É difícil precisar se ela já estava sentada no canto mais escuro da sala de acompanhantes do hospital quando entrei, por alguns minutos, ou se bastou o tempo de me dirigir ao anexo do café e pegar uma xícara para que ela chegasse. O fato é que, depois da convulsão do meu filho naquela madrugada e de uma ida desastrosa até o porão da emergência para um exame de tomografia cerebral – desnecessário àquela altura -, Frances McDormand me olhou de forma fixa e, com um certo ar de desdém, inclinando as laterais da boca para baixo, perguntou-me, sem muito ânimo: “Does it make sense for you?” [1]

Dessa vez, minha resposta não ocorreu de forma automática como ao longo da última semana. Esta era a pergunta que me faziam repetidamente ao final de cada assertiva médica e para a qual eu, em regra, respondia afirmativamente. A questão era de lógica. Eu recebia uma explicação de diagnóstico ou de tratamento aplicável, aparentemente plausível, e confirmava a compreensão do que estava sendo proposto. Uma questão de confiança na argumentação que era apresentada, de forma organizada, por quem detinha uma competência técnica específica pelo saber: “É um caso clássico de síndrome de Guillain-Barré”, afirmaram. Considerando que me encontrava frente a uma cultura e a uma língua distintas da minha, algumas confirmações no Google eram aparentemente suficientes para que fosse reafirmado o sentido lógico do diagnóstico médico alcançado com menos de quarenta e oito horas de internação. 

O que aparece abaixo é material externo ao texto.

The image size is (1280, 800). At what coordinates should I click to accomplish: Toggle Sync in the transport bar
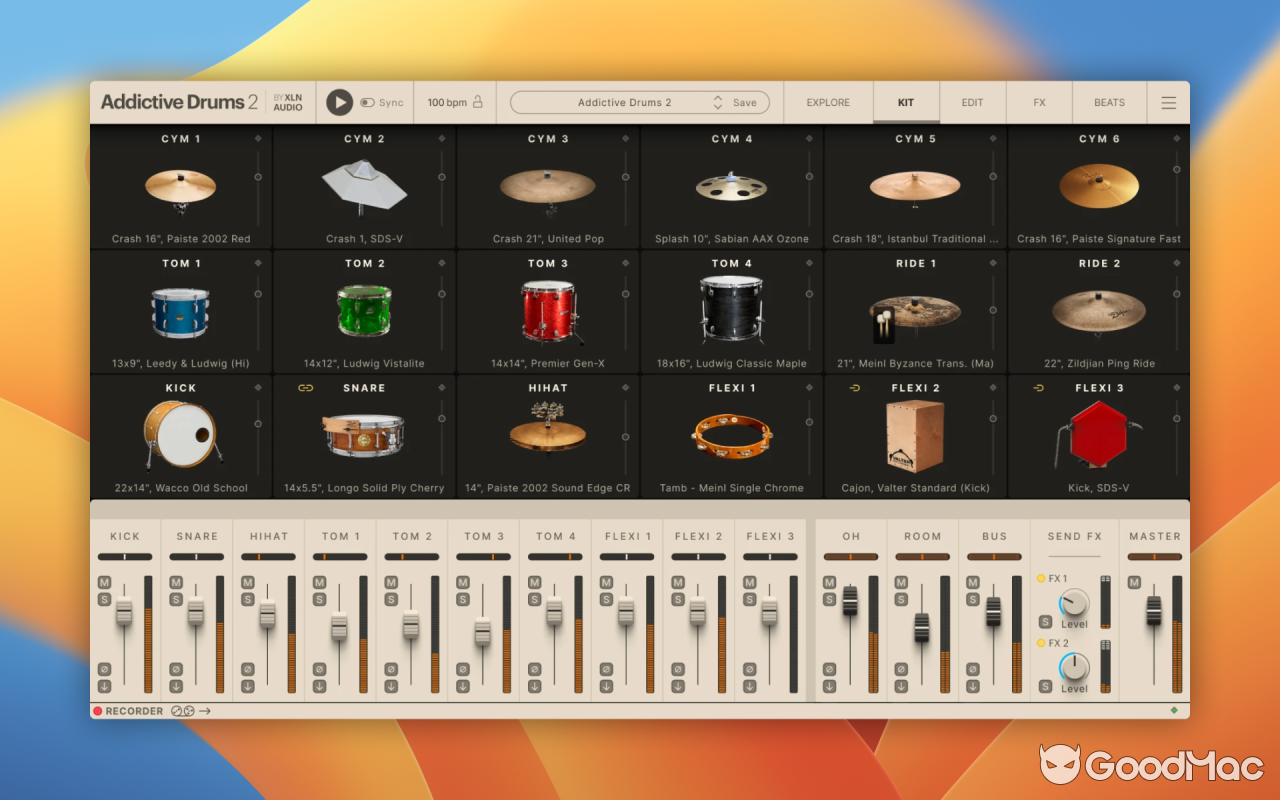[369, 102]
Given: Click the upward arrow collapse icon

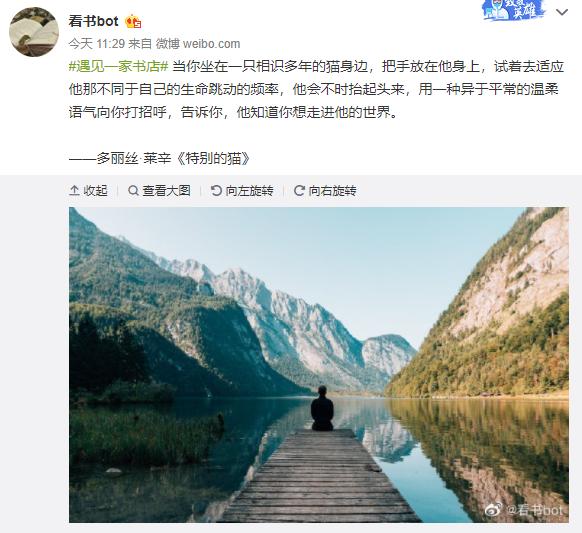Looking at the screenshot, I should pos(74,191).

Ver Frances McDormand na minha frente mudou, de certa forma, essa perspectiva. Eu sabia, exatamente, o que ela representava, em termos de dramaturgia, para mim: O contato simbólico com a face mais dura da realidade cinematográfica norte-americana atual, capaz de gerar uma dúvida suficiente e despertar a desconfiança cognitiva para qualquer certeza. Se era ela a me perguntar quanto à correção da lógica de todo o processo é porque, definitivamente, algo de estranho estava passando de forma despercebida, talvez porque ainda me encontrasse numa certa situação de paralisia pelo excesso de ruído. E esse era exatamente o mesmo estágio de dormência em que se encontravam as pernas do meu filho naquele momento.